* [GIVEN DATA]:
▶

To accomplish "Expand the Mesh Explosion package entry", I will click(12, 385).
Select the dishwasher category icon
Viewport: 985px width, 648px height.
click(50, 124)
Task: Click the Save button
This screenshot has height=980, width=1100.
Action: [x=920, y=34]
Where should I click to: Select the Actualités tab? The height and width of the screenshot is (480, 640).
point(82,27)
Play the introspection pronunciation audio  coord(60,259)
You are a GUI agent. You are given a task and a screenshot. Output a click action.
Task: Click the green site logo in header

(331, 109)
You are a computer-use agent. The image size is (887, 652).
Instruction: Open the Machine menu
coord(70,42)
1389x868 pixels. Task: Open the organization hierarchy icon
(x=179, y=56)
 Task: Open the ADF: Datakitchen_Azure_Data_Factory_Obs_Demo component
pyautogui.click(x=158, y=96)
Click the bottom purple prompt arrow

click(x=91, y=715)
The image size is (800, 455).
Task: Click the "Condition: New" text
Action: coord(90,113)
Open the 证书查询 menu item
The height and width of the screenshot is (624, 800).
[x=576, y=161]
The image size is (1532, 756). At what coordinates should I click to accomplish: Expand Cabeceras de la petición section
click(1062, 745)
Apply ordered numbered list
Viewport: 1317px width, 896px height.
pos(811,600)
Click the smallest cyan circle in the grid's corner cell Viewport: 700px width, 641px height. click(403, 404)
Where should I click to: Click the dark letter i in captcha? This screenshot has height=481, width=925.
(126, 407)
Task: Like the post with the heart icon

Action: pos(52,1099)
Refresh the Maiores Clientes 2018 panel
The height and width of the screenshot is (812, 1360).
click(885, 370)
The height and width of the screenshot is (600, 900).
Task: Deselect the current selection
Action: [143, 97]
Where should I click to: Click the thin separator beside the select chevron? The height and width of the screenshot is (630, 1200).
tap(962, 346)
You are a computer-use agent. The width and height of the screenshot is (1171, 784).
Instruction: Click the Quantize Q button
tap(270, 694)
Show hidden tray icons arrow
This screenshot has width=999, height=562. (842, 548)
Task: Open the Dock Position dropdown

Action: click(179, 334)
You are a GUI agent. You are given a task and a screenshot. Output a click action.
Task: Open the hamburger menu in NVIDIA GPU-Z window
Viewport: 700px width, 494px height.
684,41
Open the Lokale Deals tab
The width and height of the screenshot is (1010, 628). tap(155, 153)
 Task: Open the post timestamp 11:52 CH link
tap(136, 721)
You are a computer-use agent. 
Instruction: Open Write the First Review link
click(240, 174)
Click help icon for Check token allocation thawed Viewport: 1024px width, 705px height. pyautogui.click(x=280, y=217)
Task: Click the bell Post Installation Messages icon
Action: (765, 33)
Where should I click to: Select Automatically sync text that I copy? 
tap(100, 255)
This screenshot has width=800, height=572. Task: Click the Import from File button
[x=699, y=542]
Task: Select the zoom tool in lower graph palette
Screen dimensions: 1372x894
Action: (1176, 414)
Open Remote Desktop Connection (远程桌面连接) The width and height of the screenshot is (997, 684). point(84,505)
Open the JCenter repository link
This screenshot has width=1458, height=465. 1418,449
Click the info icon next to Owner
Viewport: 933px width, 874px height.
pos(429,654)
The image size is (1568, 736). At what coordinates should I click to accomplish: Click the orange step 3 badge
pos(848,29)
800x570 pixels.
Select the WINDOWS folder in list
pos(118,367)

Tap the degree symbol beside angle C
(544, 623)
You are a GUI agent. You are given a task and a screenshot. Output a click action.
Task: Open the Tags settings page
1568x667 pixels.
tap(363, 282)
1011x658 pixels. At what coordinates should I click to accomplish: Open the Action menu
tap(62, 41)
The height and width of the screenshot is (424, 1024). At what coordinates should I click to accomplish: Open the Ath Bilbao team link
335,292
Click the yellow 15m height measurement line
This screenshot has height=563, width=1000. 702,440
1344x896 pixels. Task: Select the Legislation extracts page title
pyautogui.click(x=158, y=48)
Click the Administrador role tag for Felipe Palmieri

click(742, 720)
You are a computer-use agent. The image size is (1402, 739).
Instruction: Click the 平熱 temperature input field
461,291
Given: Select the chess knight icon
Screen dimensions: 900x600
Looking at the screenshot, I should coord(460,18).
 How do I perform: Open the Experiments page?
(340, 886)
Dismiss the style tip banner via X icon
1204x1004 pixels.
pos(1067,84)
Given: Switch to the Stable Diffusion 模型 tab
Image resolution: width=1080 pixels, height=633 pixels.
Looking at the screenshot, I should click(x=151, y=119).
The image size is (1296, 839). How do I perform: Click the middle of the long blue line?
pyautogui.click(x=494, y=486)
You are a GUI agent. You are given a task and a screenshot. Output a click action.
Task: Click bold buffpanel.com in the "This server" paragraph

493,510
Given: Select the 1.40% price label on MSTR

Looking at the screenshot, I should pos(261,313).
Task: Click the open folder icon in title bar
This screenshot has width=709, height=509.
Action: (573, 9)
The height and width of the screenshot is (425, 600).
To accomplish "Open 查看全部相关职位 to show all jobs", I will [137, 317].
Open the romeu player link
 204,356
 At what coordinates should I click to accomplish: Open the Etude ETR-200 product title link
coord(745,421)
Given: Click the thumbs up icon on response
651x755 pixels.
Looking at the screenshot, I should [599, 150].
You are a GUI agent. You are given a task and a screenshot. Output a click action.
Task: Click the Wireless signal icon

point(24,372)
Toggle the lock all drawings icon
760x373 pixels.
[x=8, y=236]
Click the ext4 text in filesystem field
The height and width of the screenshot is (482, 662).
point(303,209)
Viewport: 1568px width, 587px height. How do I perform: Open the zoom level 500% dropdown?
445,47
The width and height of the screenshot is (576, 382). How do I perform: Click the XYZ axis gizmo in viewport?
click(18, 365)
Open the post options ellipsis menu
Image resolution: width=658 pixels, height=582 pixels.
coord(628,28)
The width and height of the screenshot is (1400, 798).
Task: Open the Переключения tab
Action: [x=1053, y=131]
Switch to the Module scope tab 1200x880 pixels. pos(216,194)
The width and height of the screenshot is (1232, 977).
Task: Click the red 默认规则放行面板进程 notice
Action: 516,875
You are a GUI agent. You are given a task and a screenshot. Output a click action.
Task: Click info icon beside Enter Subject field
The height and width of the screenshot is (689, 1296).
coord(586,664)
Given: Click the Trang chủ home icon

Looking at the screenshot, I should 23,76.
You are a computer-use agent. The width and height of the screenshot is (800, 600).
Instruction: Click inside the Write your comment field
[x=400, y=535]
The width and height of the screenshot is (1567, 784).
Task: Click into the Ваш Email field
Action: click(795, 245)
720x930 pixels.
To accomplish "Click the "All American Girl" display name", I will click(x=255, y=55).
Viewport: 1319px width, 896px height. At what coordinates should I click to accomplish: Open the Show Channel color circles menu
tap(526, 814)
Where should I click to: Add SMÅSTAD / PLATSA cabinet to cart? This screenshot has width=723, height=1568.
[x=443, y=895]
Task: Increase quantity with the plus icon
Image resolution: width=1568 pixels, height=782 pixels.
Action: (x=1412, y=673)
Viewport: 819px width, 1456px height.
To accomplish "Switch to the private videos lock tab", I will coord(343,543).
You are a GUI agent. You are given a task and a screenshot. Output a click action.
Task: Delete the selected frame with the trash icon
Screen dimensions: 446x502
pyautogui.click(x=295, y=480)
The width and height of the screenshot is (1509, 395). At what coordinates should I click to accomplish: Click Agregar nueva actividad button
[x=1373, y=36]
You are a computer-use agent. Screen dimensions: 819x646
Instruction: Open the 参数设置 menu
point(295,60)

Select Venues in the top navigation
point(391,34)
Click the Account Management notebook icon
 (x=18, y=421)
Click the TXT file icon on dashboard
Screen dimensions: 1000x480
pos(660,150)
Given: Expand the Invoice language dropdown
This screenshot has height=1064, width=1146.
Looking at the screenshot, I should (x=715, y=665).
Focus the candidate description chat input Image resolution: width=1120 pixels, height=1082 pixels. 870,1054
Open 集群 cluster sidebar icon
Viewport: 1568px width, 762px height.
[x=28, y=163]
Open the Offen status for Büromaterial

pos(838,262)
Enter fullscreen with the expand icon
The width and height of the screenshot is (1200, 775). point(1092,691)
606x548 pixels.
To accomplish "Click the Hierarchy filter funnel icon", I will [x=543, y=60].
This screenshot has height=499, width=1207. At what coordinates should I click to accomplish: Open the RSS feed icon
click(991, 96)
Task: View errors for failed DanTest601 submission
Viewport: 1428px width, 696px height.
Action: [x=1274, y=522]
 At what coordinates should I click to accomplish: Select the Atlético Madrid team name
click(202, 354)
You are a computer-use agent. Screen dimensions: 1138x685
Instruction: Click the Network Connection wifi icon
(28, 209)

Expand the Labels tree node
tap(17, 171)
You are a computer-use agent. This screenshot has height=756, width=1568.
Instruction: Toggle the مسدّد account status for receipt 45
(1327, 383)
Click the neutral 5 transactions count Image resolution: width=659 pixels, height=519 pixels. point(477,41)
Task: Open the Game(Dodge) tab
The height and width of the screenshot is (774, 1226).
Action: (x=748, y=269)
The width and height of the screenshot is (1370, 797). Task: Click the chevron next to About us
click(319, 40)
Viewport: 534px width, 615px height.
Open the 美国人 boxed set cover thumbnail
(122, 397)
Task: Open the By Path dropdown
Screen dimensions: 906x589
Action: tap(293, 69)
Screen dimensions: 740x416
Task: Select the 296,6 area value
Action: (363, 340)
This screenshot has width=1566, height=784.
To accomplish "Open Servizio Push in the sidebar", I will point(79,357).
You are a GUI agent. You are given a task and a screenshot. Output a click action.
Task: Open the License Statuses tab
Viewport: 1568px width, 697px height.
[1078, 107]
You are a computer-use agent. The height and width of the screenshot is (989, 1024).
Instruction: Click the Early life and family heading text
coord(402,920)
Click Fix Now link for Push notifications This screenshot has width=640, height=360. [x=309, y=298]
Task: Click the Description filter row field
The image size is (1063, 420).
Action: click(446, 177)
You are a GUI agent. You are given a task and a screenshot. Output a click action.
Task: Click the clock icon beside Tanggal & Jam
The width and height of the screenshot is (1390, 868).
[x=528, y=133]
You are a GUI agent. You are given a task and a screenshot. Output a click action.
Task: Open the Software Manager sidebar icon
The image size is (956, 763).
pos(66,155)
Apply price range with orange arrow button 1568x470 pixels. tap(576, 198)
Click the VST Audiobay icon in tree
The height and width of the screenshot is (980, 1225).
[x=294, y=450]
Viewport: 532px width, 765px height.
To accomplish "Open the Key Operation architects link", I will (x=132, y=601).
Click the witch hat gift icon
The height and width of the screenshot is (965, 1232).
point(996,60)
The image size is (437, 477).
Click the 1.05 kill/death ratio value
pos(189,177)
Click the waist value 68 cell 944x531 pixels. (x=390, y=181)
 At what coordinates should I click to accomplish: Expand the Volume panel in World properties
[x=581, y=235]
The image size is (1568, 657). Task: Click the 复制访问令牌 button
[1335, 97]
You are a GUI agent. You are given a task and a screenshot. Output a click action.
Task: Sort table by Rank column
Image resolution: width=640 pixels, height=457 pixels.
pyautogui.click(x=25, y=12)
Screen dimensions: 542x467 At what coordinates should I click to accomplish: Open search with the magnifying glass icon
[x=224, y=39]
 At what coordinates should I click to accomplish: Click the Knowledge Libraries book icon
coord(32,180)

◀

Going down the listing above, begin printing at the line with "760x373 pixels." and finish with the line with "is (800, 600).", exactly as they appear.

760x373 pixels.
[x=8, y=236]
Click the ext4 text in filesystem field
The height and width of the screenshot is (482, 662).
point(303,209)
Viewport: 1568px width, 587px height. How do I perform: Open the zoom level 500% dropdown?
445,47
The width and height of the screenshot is (576, 382). How do I perform: Click the XYZ axis gizmo in viewport?
click(18, 365)
Open the post options ellipsis menu
Image resolution: width=658 pixels, height=582 pixels.
coord(628,28)
The width and height of the screenshot is (1400, 798).
Task: Open the Переключения tab
Action: [x=1053, y=131]
Switch to the Module scope tab 1200x880 pixels. pos(216,194)
The width and height of the screenshot is (1232, 977).
Task: Click the red 默认规则放行面板进程 notice
Action: 516,875
You are a GUI agent. You are given a task and a screenshot. Output a click action.
Task: Click info icon beside Enter Subject field
The height and width of the screenshot is (689, 1296).
coord(586,664)
Given: Click the Trang chủ home icon

Looking at the screenshot, I should 23,76.
You are a computer-use agent. The width and height of the screenshot is (800, 600).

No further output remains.